**WHAT THIS TASK INVOLVES:** Nothing but the lines below from the one holding "Click green plus to add exclude folder" up to and including the one holding "892x669 pixels. How" should be copied, exactly and without pictures.

┌──

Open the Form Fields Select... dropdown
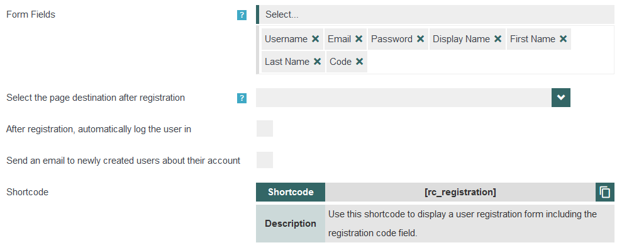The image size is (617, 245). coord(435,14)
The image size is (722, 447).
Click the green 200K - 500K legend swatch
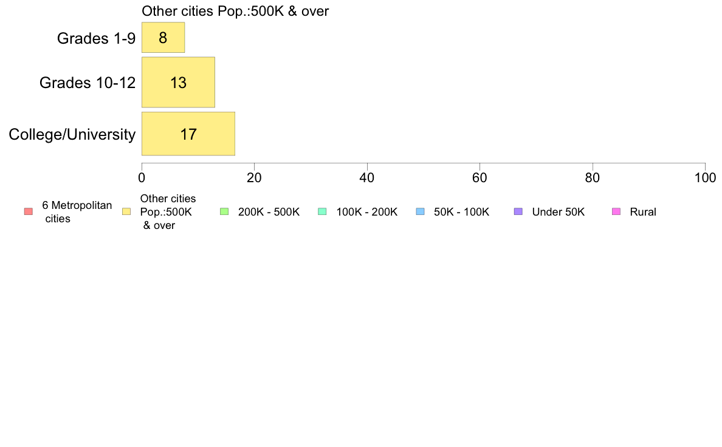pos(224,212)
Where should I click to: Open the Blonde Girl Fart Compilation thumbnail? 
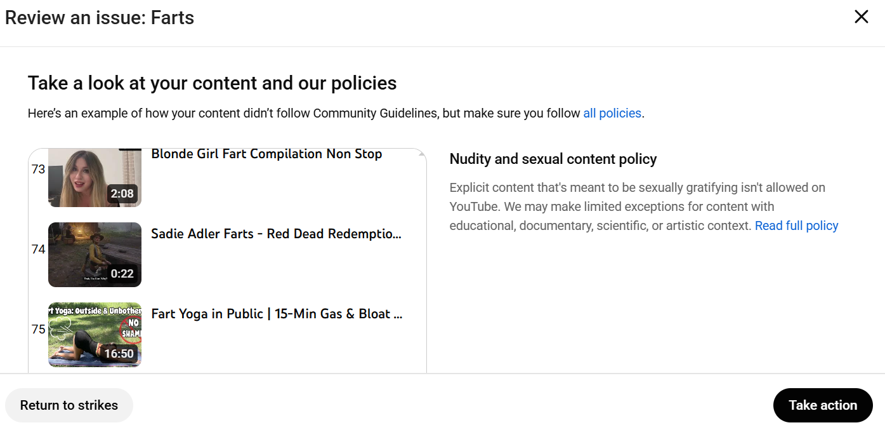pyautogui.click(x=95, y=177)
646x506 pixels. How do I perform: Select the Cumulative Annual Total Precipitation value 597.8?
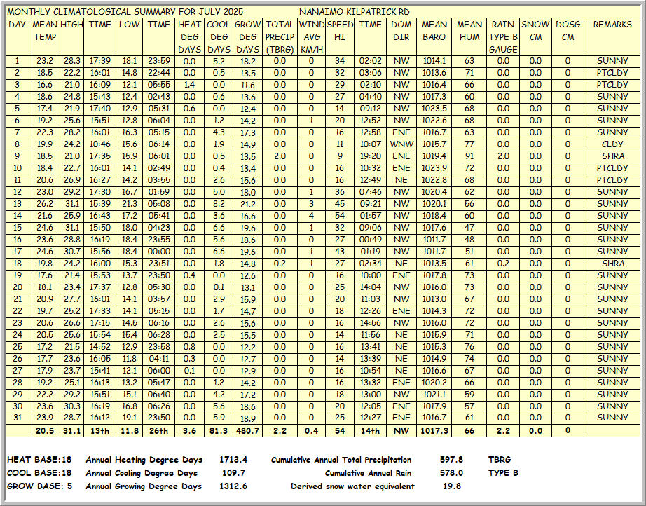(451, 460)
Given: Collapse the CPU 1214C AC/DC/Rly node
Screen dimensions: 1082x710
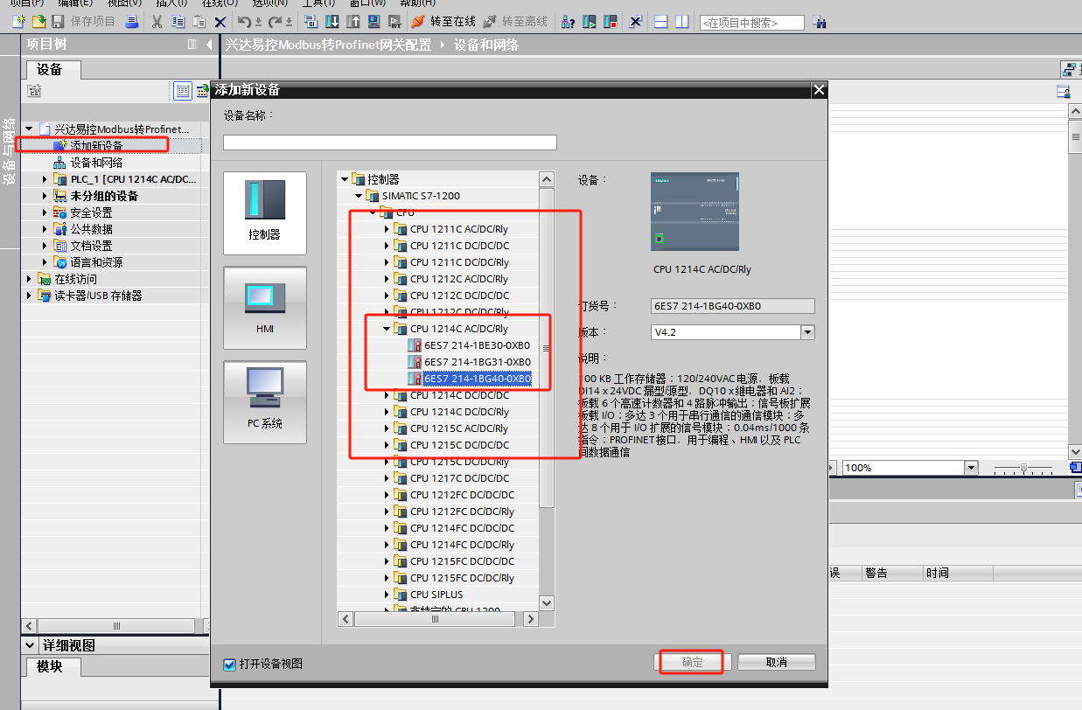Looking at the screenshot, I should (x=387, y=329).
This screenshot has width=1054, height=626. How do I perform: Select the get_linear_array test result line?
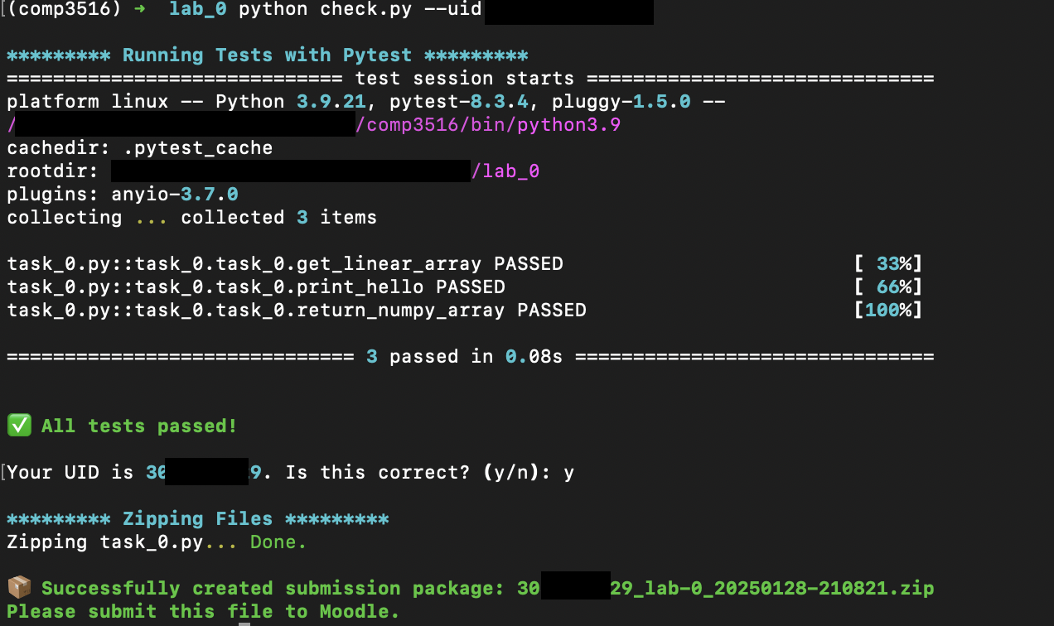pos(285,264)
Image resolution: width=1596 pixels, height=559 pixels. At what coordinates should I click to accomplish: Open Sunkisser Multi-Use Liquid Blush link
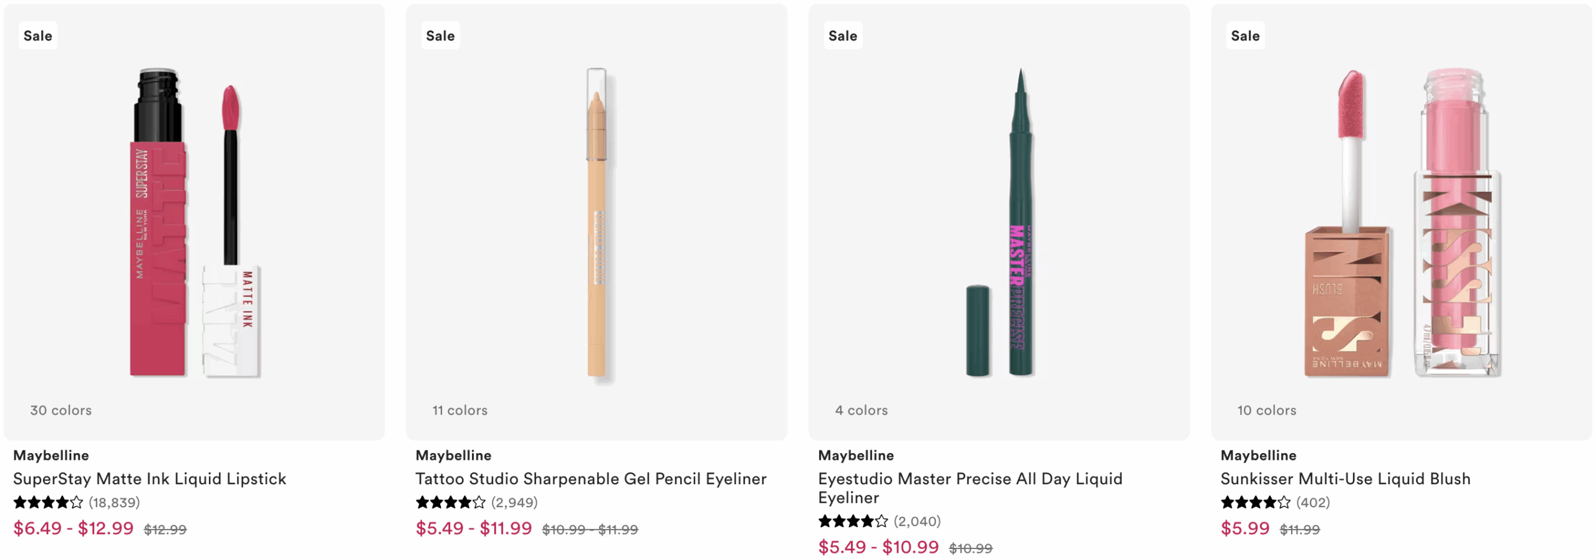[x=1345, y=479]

└──
┌──

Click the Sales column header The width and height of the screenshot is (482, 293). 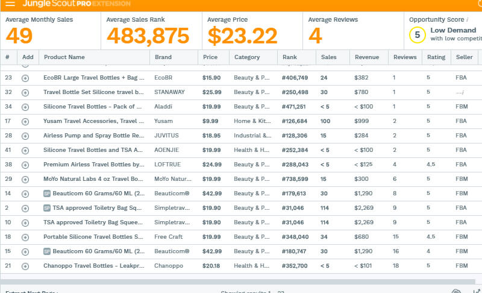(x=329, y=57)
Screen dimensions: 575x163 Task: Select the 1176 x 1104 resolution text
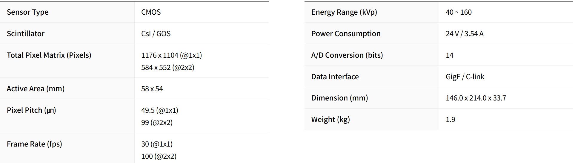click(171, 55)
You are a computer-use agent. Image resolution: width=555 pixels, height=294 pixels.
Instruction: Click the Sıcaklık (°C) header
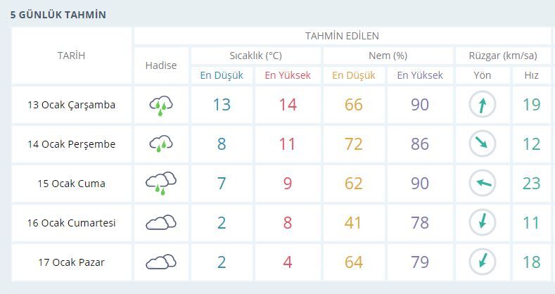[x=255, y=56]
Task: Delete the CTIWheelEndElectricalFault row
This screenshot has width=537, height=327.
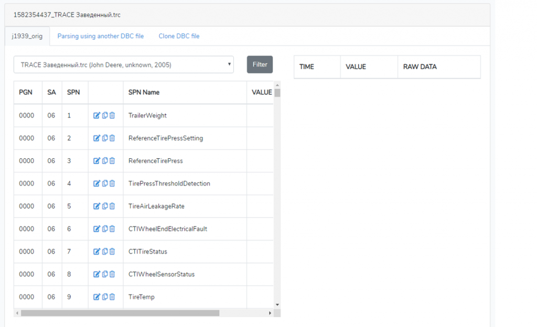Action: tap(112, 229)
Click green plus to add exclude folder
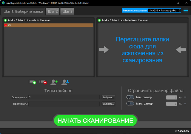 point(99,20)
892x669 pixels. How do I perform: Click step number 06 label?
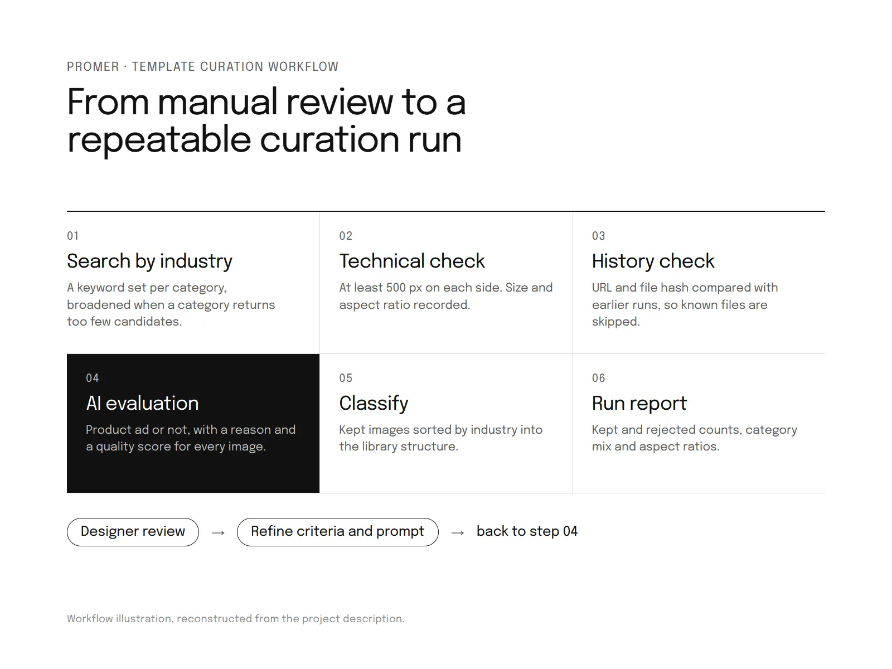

└──

**SOLUTION:**
Click green plus to add exclude folder
 point(99,20)
892x669 pixels. How do I perform: Click step number 06 label?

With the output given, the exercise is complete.